When his servants struck again, they would strike openly and everywhere in the
name of Melkor, of Vatra, and of the Dark Lord. Gondor would have no respite
from war, and Sauron's empire in Middle-earth would be reborn.
The struggle against the Shadow and the War of the Ring
Behind the long saga of Third Age history, the warring tribes and the quarrels
of kings and the building and destruction of nations, there occurred a long
duel of will and wisdom. It was fought between minds mortal and immortal, some
expecting to survive through endless years of struggle, others passing from
the world hoping their children's children's children might see an end made of
it.
In this contest of Light and Shadow, Near Harad proved a key battleground.

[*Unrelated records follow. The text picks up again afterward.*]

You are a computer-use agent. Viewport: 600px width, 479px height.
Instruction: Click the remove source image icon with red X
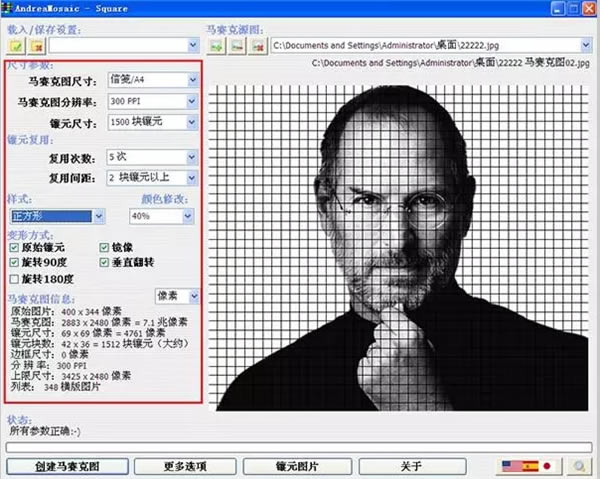click(x=258, y=46)
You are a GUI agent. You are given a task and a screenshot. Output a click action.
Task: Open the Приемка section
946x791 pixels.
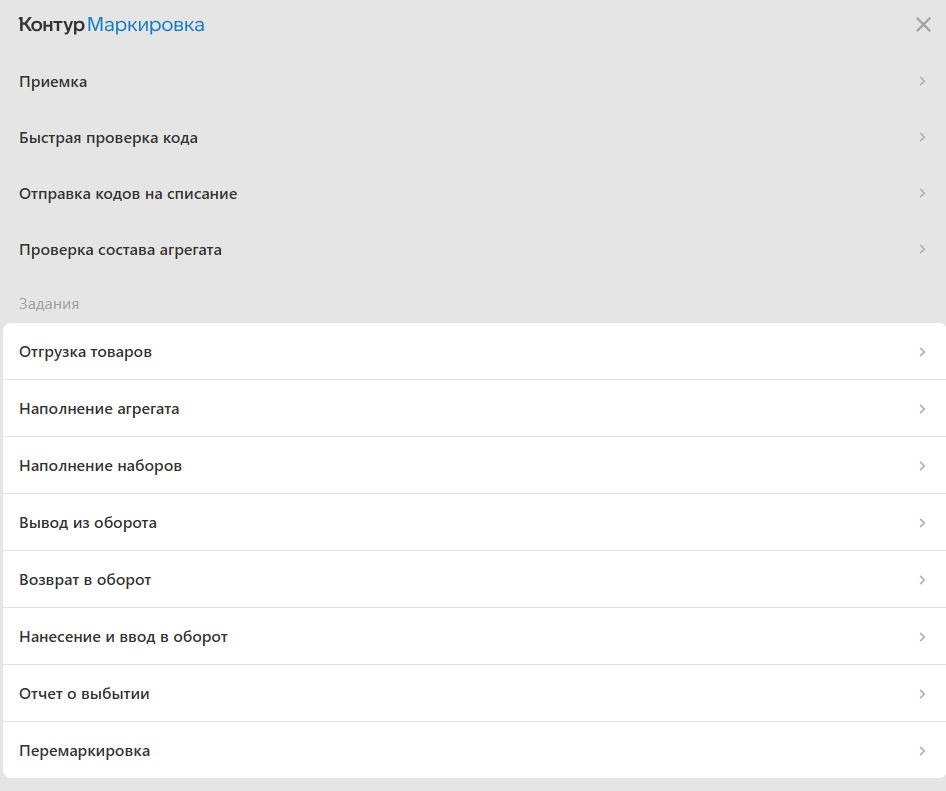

In the beginning, as the ancient Elves taught the first men and as Haruze mothers taught their children in the cradle,
there was disharmony. The First Creation boasted both sweet music and angry song. The lullaby a mother might sing
to her babes touched on the harmony of the world, while the screams of men in battle resounded with the
disharmony. The Arizul of ancient times and their servants, the Azhan, were puzzled by this, unsure if the voices
singing apart from their own had blessed the world with freedom or soiled it with pain. The wisest of Mortal Men
declared in works of philosophy that their kind could live with both freedom and pain; it was for this reason they
inherited the world from the immortal spirits who had created it.
The Arizul had withdrawn from the world they did not understand, save for Melkor, and in the Second War of
Powers, the Arizul bound him and hurled him into the outer darkness. Lesser immortal beings, the Azhan, both
Colruh and Devam, the Peri, the demons and devils and spirits of haunted springs and mountains, all faded with the
passage of time. Only Sauron the Dark Lord refused to fade with the rest of the Azhan, seeking instead to create a
new harmony attuned to his desires, one that he could rule as a god. Because mortal men should not have the
vainglory of slaying a god by themselves, the armies that brought down Sauron at the end of the Second Age were
aided by divine messengers and weapons forged by servants of the Arizul.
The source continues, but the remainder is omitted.